Pixel coordinate grounding data
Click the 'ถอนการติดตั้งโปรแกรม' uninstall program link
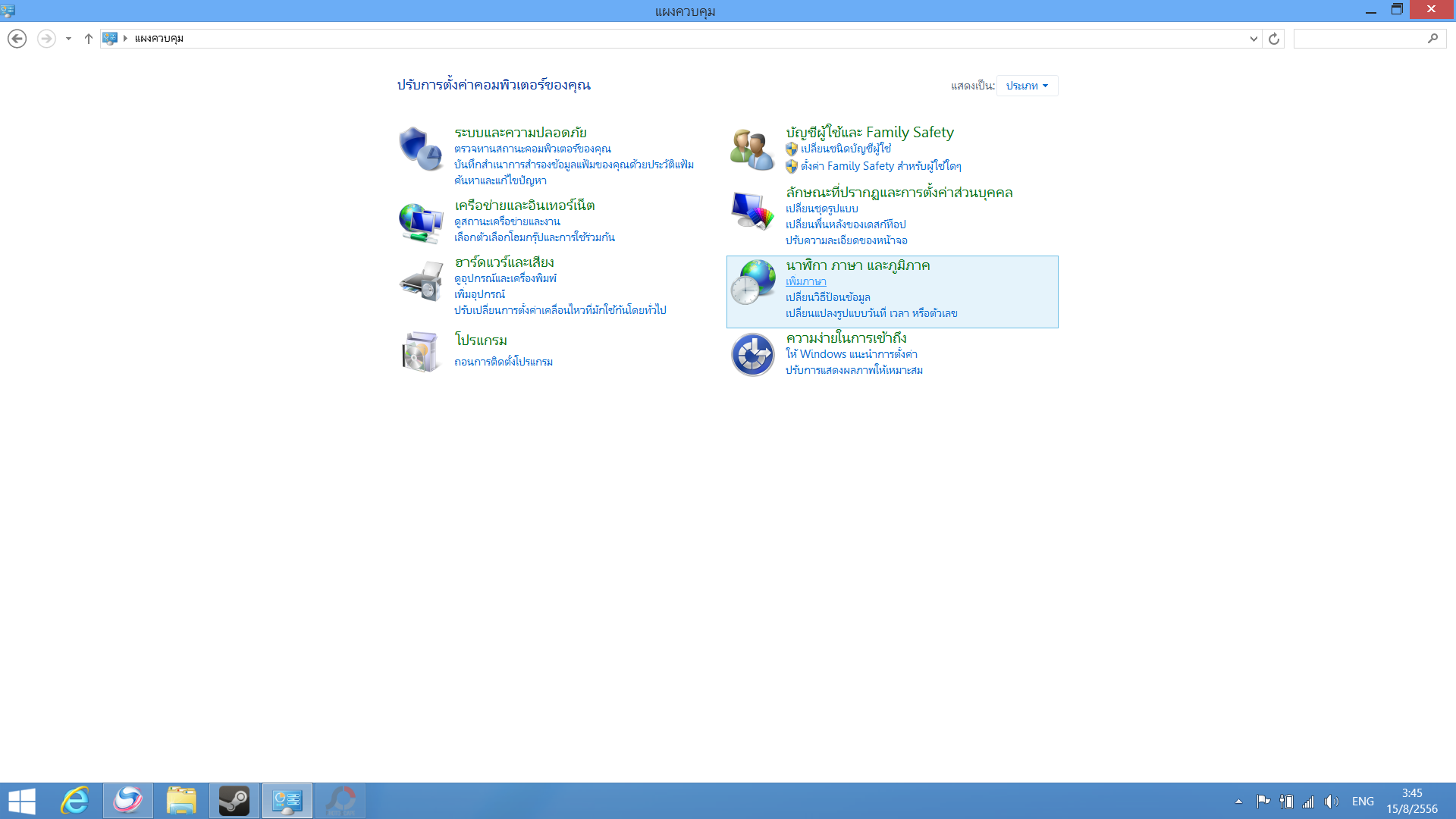Image resolution: width=1456 pixels, height=819 pixels. tap(504, 362)
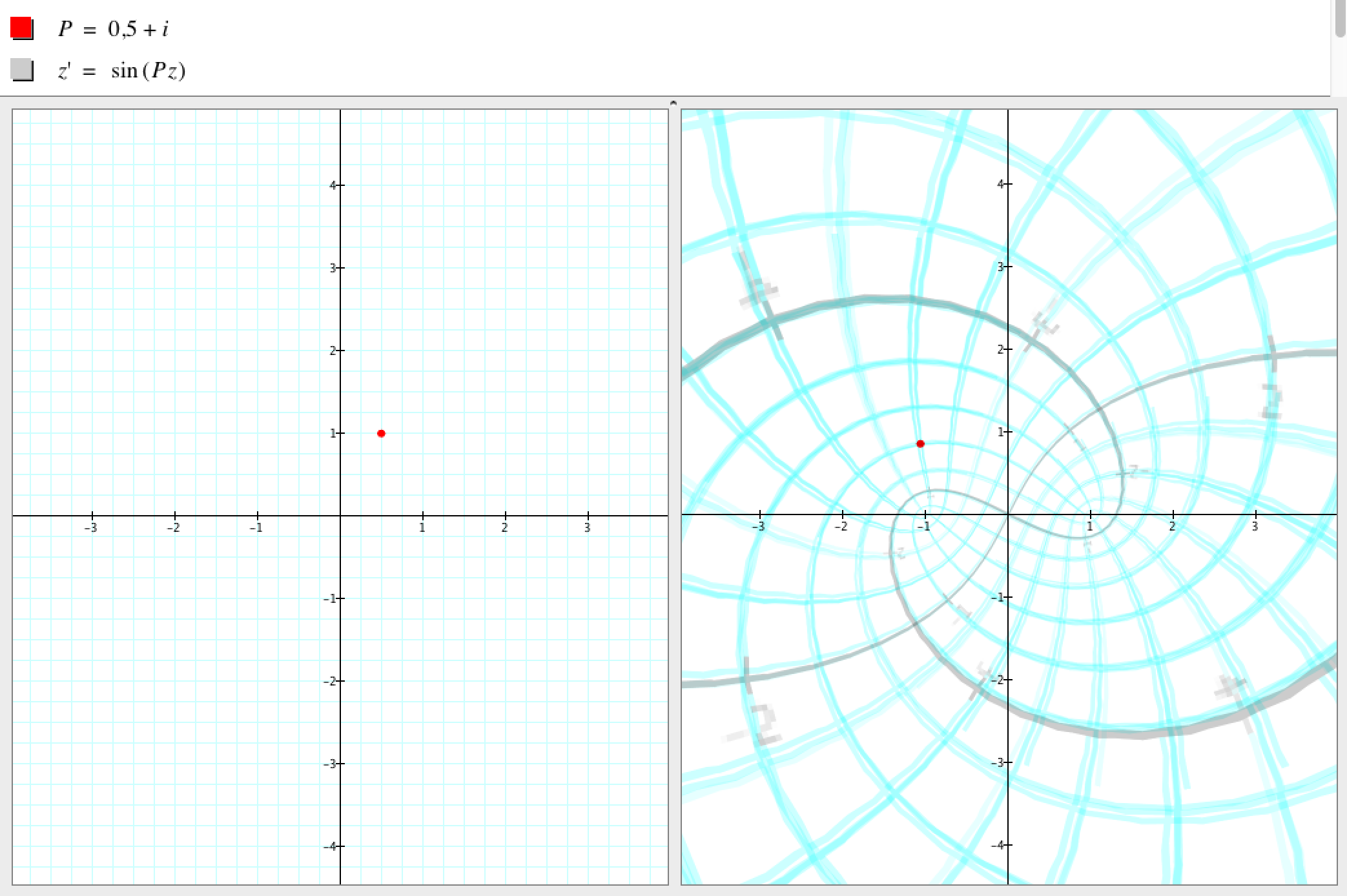Click the red color square beside P
The image size is (1347, 896).
point(21,28)
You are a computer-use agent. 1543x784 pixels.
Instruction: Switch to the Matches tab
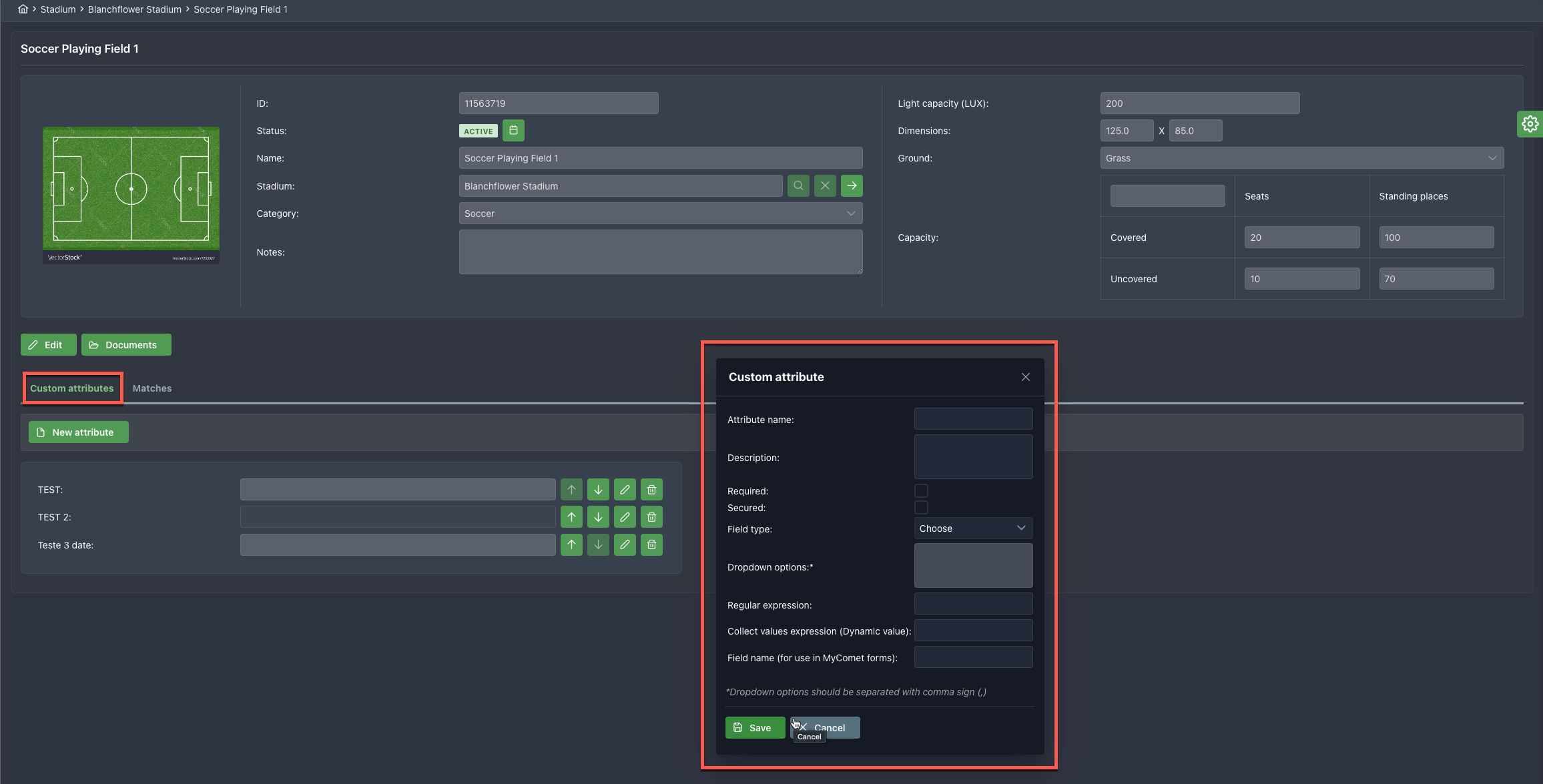[152, 388]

What you are asked to do
We ask that the entries above be copied exactly, with the pictures omitted.

Result of the task
Click the 'ถอนการติดตั้งโปรแกรม' uninstall program link
Image resolution: width=1456 pixels, height=819 pixels. tap(504, 362)
Click the red color square beside P
The image size is (1347, 896).
point(21,28)
You are a computer-use agent. 1543x784 pixels.
Instruction: Switch to the Matches tab
[152, 388]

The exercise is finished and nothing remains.